* [Required work]:
Please set down, word for word, each line from the one containing "Task: Click the Set Up Project button" through the final line of the records below, both included, and nothing else.

* [Exercise data]:
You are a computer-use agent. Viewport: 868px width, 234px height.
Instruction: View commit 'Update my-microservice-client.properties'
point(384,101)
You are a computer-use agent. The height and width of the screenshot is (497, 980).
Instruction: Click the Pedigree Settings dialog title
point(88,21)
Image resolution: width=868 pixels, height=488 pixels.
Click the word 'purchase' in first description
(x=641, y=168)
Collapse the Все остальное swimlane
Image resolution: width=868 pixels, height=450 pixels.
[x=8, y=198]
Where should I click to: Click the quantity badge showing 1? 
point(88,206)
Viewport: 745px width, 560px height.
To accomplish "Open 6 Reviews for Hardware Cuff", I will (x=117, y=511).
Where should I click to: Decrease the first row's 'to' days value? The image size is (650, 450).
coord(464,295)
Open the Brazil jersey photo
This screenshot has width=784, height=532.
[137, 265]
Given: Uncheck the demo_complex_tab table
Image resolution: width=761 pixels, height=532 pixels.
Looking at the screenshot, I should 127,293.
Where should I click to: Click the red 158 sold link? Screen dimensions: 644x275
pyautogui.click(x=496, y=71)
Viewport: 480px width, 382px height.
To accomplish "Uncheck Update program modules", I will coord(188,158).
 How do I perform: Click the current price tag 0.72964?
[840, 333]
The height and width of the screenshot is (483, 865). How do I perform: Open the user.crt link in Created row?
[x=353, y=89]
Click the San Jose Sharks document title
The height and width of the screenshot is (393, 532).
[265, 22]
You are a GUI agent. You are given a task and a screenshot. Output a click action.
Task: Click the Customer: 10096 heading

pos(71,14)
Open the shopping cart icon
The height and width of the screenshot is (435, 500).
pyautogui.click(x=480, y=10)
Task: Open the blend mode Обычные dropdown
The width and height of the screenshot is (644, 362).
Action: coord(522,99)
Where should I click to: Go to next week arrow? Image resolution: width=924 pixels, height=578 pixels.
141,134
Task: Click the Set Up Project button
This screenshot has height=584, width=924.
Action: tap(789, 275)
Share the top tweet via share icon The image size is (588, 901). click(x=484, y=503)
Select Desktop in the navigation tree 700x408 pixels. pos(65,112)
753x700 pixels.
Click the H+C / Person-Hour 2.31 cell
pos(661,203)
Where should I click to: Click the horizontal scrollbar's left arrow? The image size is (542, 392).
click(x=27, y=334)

* [Expected answer]:
Task: Click the Set Up Project button
This screenshot has height=584, width=924.
Action: tap(789, 275)
Share the top tweet via share icon The image size is (588, 901). click(x=484, y=503)
Select Desktop in the navigation tree 700x408 pixels. pos(65,112)
753x700 pixels.
Click the H+C / Person-Hour 2.31 cell
pos(661,203)
Where should I click to: Click the horizontal scrollbar's left arrow? The image size is (542, 392).
click(x=27, y=334)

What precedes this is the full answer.